### YOUR TASK
Could you retype all of the data below exactly as given?
==== DATA FOR ANALYSIS
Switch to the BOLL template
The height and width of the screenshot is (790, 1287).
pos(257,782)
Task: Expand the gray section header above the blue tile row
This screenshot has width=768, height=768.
========
### RESULT BELOW
Switch to the BOLL template
The height and width of the screenshot is (790, 1287).
pos(257,782)
Task: Expand the gray section header above the blue tile row
This screenshot has width=768, height=768.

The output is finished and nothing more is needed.